18. Before parting with the judgment, we are constrained to observe that it is a case where order of termination of the appellant was passed on September 2, 1980, to which industrial dispute was raised by the employee but the State Government took nine years to refer the dispute to the Labour Court under its order dated July 26, 1989. That apart, the termination order was interfered by directing reinstatement of the appellant under the Award dated November 25, 1993, but the employee was not reinstated in service by the Corporation till date, despite the fact that there has been no stay order of the Award.

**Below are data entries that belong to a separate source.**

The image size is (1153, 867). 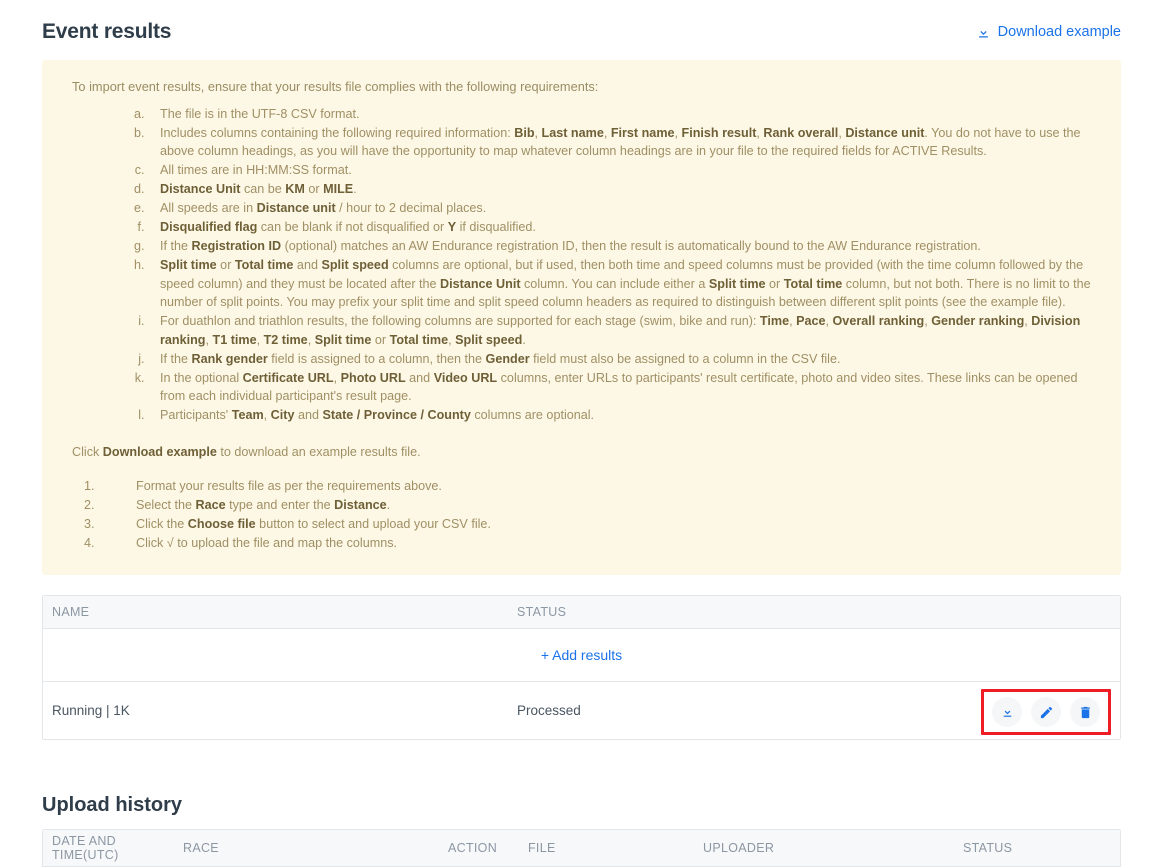 I want to click on body-text: Participants', so click(x=196, y=415).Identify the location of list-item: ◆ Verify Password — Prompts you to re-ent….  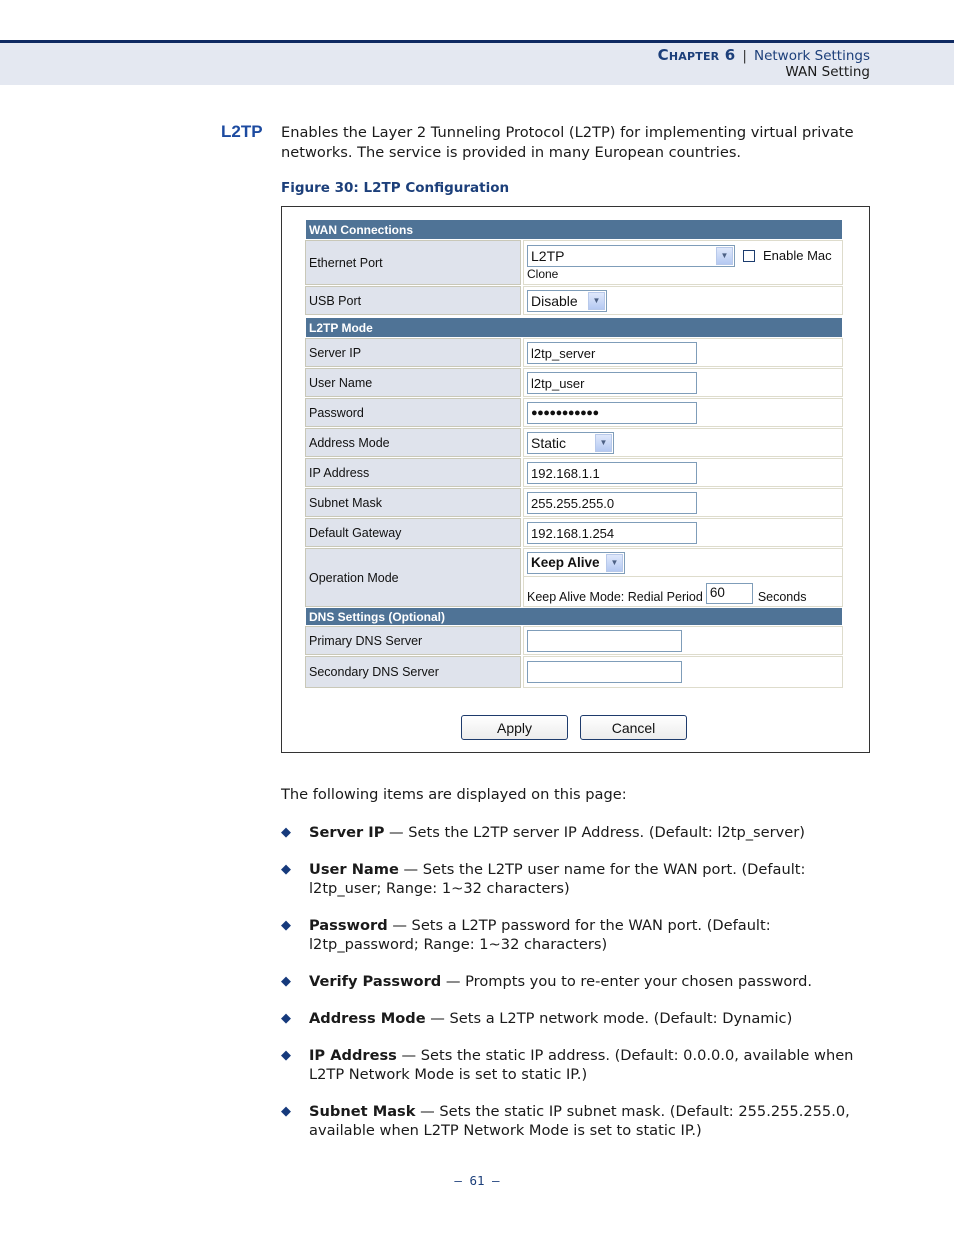
(546, 981).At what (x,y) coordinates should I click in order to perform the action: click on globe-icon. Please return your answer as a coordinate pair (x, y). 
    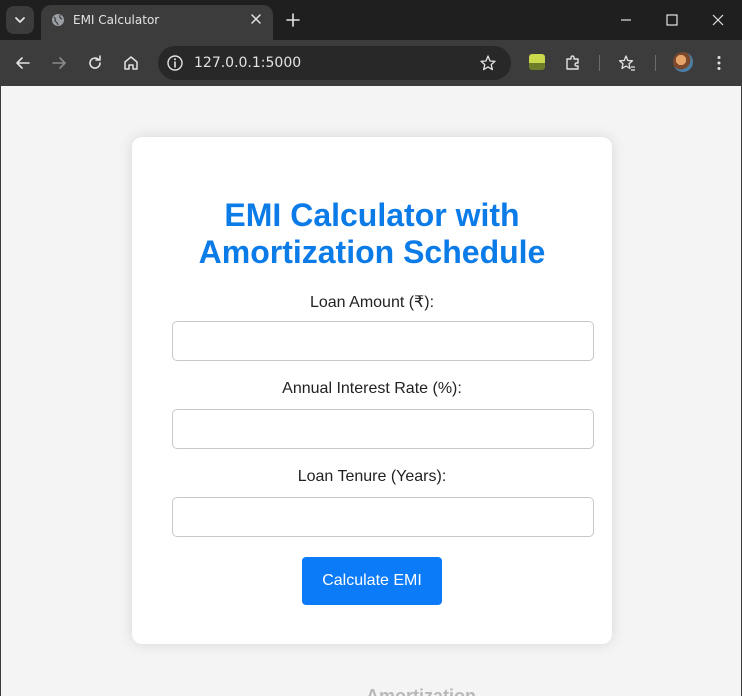
    Looking at the image, I should click on (58, 20).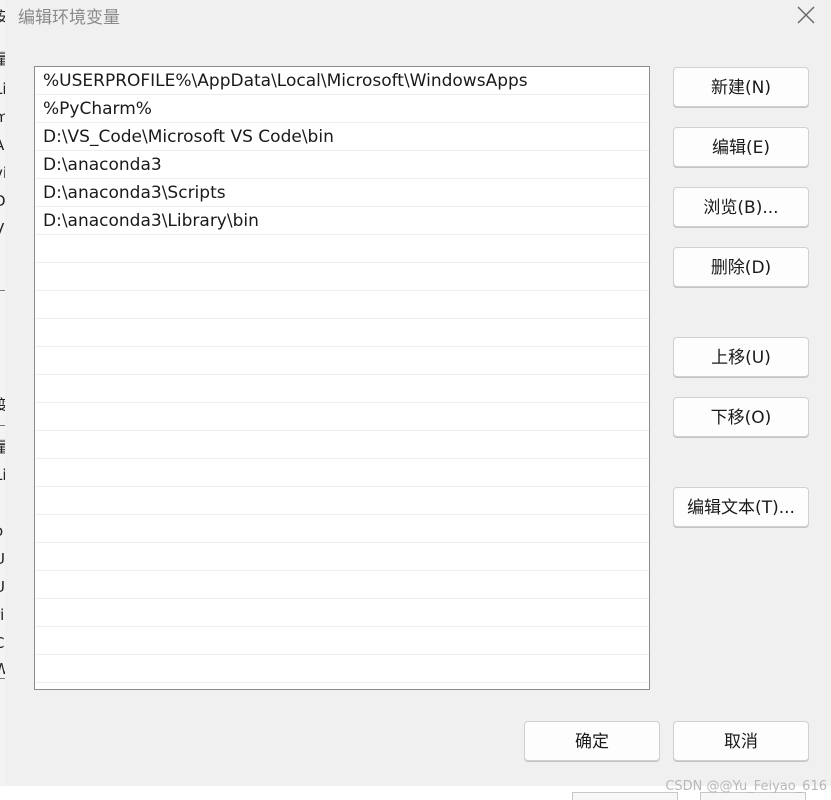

The act of the State Government and the Corporation is deprecated, because their act is totally in disregard to the object and legislative intent enacted for the welfare of the employees and workmen of the industrial establishments. Admittedly there was no writ petition filed by the appellant workman challenging the Award of the Labour Court in not granting back wages for the intervening period from the date of termination till reinstatement.

19. As a result of the above discussion, we allow this special appeal. The impugned judgment of the learned single Judge is set aside. The Award passed by the Labour Court dated November 25, 1993 by which it has directed reinstatement of the appellant workman in service without any back wages for the intervening period from the date of termination but with continuity of service, is upheld. There will be no order as to costs.